ClassifierChain and RegressorChain model target dependencies by training estimators sequentially, where each estimator uses previous predictions as additional features. The order parameter controls the sequence; 'random' or custom arrays enable experimentation with different orderings.
from sklearn.multioutput import MultiOutputClassifier, ClassifierChain
from sklearn.ensemble import RandomForestClassifier
# Independent targets
multi = MultiOutputClassifier(RandomForestClassifier())
# Dependent targets with learned ordering
chain = ClassifierChain(RandomForestClassifier(), order='random')
Semi-Supervised Learning
Semi-supervised algorithms leverage unlabeled data alongside limited labeled data:
LabelPropagation and LabelSpreading construct a graph connecting all samples and propagate labels through it.
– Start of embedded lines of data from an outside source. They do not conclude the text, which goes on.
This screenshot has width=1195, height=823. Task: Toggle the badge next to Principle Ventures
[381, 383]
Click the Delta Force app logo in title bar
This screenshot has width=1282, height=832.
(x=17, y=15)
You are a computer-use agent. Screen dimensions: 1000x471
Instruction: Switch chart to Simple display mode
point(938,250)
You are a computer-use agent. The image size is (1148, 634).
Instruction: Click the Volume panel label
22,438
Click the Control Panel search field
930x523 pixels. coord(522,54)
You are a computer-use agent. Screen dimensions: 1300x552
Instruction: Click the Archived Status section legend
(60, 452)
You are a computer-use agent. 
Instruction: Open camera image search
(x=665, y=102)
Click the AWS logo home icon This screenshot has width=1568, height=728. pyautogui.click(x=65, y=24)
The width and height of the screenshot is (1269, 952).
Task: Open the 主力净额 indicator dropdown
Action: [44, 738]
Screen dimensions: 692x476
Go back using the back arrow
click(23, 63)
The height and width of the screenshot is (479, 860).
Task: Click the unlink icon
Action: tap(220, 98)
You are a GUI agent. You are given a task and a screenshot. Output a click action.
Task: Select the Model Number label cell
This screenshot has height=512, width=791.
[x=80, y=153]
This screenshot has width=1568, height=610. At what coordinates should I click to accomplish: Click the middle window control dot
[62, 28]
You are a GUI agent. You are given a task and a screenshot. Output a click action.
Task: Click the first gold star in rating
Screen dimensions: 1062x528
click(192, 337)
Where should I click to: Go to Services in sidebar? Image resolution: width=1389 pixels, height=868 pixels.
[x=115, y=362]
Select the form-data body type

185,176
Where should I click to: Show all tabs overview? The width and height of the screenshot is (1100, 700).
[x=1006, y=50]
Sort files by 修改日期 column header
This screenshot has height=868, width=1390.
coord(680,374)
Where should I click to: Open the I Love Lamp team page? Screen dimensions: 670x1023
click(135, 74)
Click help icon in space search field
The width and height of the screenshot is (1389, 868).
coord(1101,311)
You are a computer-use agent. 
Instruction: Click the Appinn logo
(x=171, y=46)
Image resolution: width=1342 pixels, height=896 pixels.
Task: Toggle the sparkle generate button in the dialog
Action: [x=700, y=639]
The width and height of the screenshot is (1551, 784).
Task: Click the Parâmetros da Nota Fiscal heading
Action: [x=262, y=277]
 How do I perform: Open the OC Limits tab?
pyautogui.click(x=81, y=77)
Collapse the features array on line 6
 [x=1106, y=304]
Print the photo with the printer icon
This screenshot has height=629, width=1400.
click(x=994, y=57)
They support RBF and KNN kernels; KNN is faster for large datasets. The alpha parameter controls label clamping: hard-clamping (1.0) prevents label changes, while soft-clamping (<1.0) allows gradual adjustments.
SelfTrainingClassifier wraps any supervised classifier with predict_proba to iteratively add high-confidence pseudo-labels. The criterion parameter selects labels by threshold or k-best; max_iter controls iterations until convergence.
from sklearn.semi_supervised import LabelPropagation, SelfTrainingClassifier
from sklearn.linear_model import LogisticRegression
# Graph-based propagation
lp = LabelPropagation(kernel='knn', n_neighbors=7)
# Iterative pseudo-labeling
st = SelfTrainingClassifier(LogisticRegression(), threshold=0.75)
Frozen Estimators
FrozenEstimator wraps a fitted estimator to prevent re-fitting. Calling fit() becomes a no-op, and fit_predict/fit_transform are disabled. This is essential when using pre-trained models as transformers in pipelines—it ensures pipeline.fit() doesn't accidentally retrain the frozen step.
from sklearn.frozen import FrozenEstimator
from sklearn.linear_model import LogisticRegression
clf = LogisticRegression().fit(X_train, y_train)
frozen = FrozenEstimator(clf)
frozen.fit(X_new, y_new) # No-op; clf remains unchanged
Experimental Features
The experimental module provides access to unstable features not yet ready for production. These estimators may change without deprecation cycles. Always check documentation before using experimental features in production systems.